Imputation and Union with Christ
I just finished reading an interview of Michael F. Bird by Trevor Wax. I really enjoyed the exchange and find myself liking Bird more and more. I really loved what he had to say about the relationship between union with Christ and imputation and justification.
Trevin Wax: How does the doctrine of imputation of Christ’s righteousness fit into Paul’s theology?
Michael Bird: This is a good question and I’ve thought much on this.
John Piper has presented a fairly thorough case for imputed righteousness. The problem I sometimes get with Piper is that in several of his exegetical displays (e.g. 1 Cor. 1.30, Rom. 4.4-5, 2
Cor. 5.21
), I think he’s simply going a few steps further than what the text actually says, and you end up having to read a lot of stuff into the text for his argument to work.
In contrast, Wright can say that union with Christ gives you everything that imputation is ordinarily supposed to. That is fine, until you ask, “how does union with Christ result in me having a righteous status before God”?
My own approach has been to speak of “incorporated righteousness” whereby we are united to Christ by faith, and in that union God’s verdict against us is executed in the cross of Christ, and yet that verdict against us is transposed into God’s verdict for us in Christ’s resurrection.
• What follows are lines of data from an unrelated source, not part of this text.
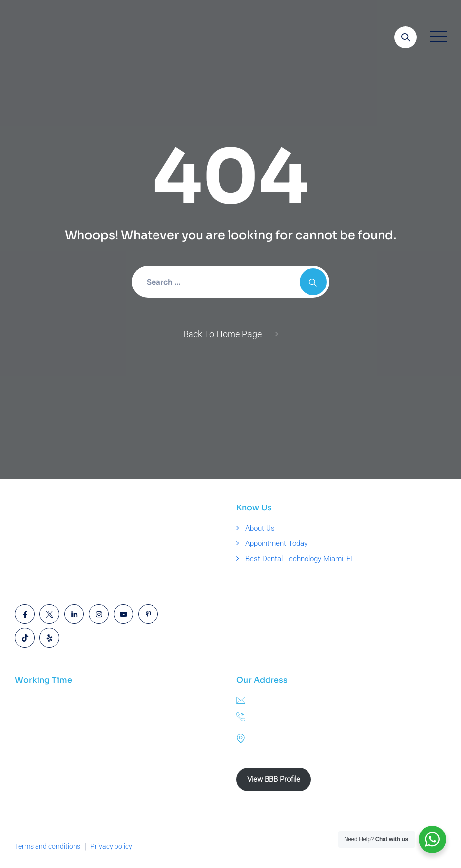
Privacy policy (111, 846)
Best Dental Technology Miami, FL (300, 559)
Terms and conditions (47, 846)
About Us (260, 528)
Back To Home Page (222, 334)
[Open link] (405, 37)
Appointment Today (276, 543)
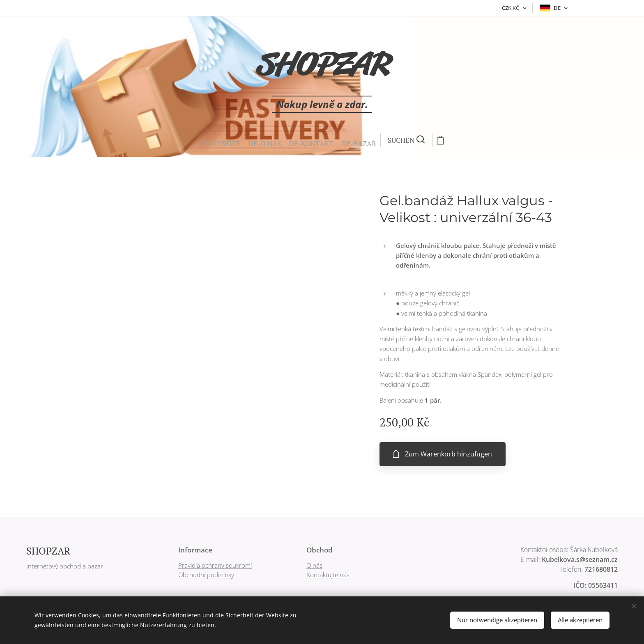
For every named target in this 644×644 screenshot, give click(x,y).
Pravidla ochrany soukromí (215, 565)
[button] (320, 140)
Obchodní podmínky (206, 575)
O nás (314, 565)
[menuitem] (242, 140)
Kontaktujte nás (328, 575)
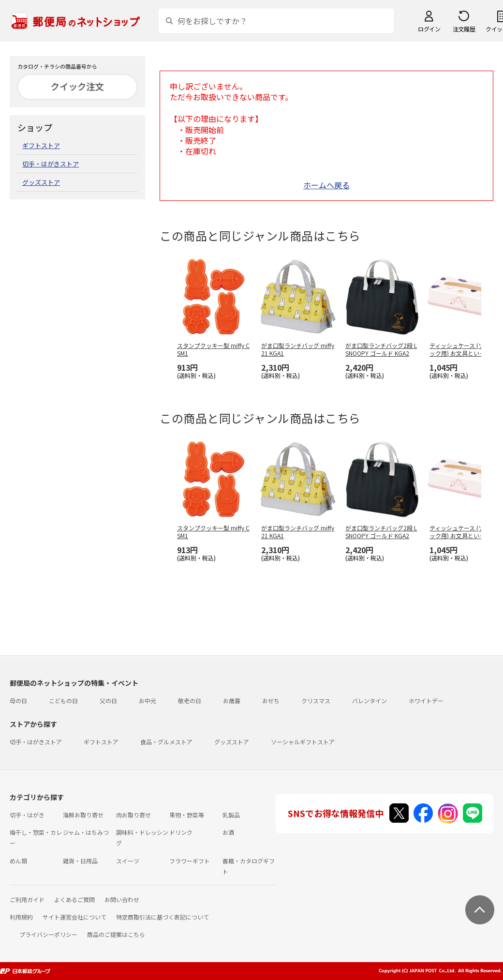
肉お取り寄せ (133, 814)
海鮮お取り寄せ (83, 814)
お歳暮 (232, 700)
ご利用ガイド (27, 899)
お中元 (148, 700)
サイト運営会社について (74, 917)
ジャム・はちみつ (86, 832)
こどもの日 (63, 700)
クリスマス (316, 700)
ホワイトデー (426, 700)
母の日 (18, 700)
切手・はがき (27, 814)
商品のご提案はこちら (116, 934)
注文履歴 (464, 29)
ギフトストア (41, 145)
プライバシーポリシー (48, 934)
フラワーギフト (190, 860)
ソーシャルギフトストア (303, 741)
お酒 (228, 832)
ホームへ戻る (326, 185)
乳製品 (231, 814)
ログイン (429, 29)
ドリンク (181, 832)
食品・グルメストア (166, 741)
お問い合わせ (122, 899)
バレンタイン (370, 700)
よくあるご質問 (74, 899)
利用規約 (21, 917)
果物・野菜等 (187, 814)
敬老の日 (190, 700)
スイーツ (128, 860)
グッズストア (41, 182)
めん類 (18, 860)
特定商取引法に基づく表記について (163, 917)
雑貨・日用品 (80, 860)
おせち (271, 700)
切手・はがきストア (50, 164)
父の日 (108, 700)
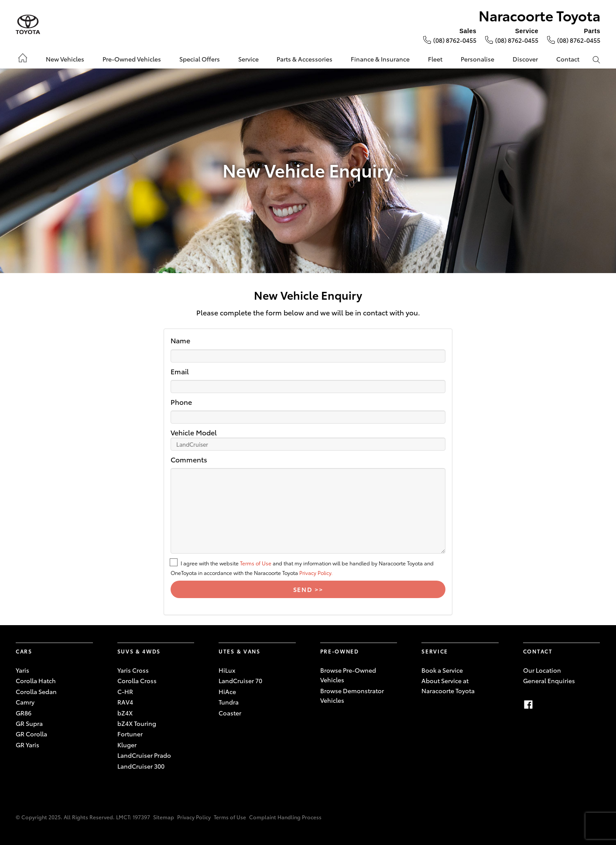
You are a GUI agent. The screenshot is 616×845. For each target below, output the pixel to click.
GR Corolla (31, 734)
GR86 (24, 713)
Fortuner (130, 734)
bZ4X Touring (137, 723)
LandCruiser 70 (240, 681)
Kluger (127, 745)
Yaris (22, 670)
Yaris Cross (133, 670)
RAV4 (125, 702)
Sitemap (164, 817)
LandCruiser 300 (141, 766)
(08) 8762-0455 (455, 40)
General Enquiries (549, 681)
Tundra (229, 702)
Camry (25, 702)
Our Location (542, 670)
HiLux (227, 670)
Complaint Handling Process (285, 817)
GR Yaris (27, 745)
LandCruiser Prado (144, 755)
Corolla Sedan (36, 691)
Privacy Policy (194, 817)
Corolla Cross (137, 681)
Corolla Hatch (36, 681)
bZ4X (125, 713)
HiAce (227, 691)
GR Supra (29, 723)
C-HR (125, 691)
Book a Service (442, 670)
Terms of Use (256, 563)
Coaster (230, 713)
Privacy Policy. (316, 572)
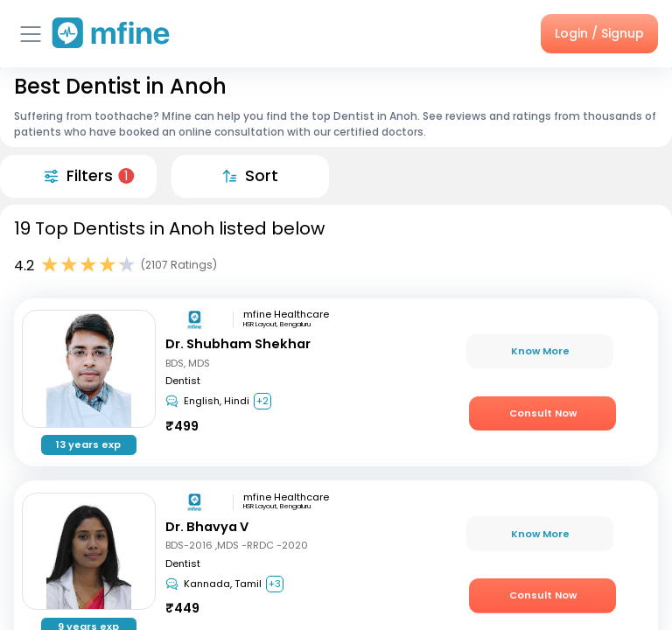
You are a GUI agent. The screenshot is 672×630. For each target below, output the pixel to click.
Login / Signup (599, 33)
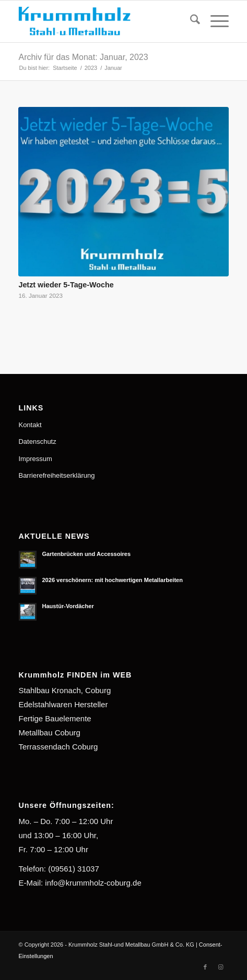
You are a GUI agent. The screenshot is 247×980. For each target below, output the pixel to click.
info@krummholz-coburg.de (93, 882)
Jesus is justified by God in his resurrection and because we are in him, we too are justified.
So for me, union with Christ is absolutely central, and we need to relate justification to incorporation and participation in Christ. (I’m hoping to read Mike Horton’s book Covenant and Salvation: Union with Christ soon because I hear that it represents another approach to combining the forensic and participatory aspects of justification).
Now if you take union with Christ, the representative nature of Adam and Christ, the language of reckoning, recognize that righteousness is a gift, etc., then the only way to hold it together in my mind is with some kind of theology of imputation.
So, I don’t think that any single text in the New Testament speaks of the imputation of the righteousness of Christ to believers, but spread throughout the New Testament we find the ingredients for it when taken collectively. (I really do recommend Brian Vickers’ book, Jesus’ Blood and Righteousness: Paul’s Theology of Imputation, for a judicious and sober account on imputation that approaches the subject much like the way I’m suggesting here!)
In the end, I would say that “imputation is a corollary of union with Christ”. Now to any in the Reformed spectrum who think that that is not a good enough a statement, I will simply plead that what I have just written is a direct quote from Leon Morris’ book, Apostolic Preaching of the Cross!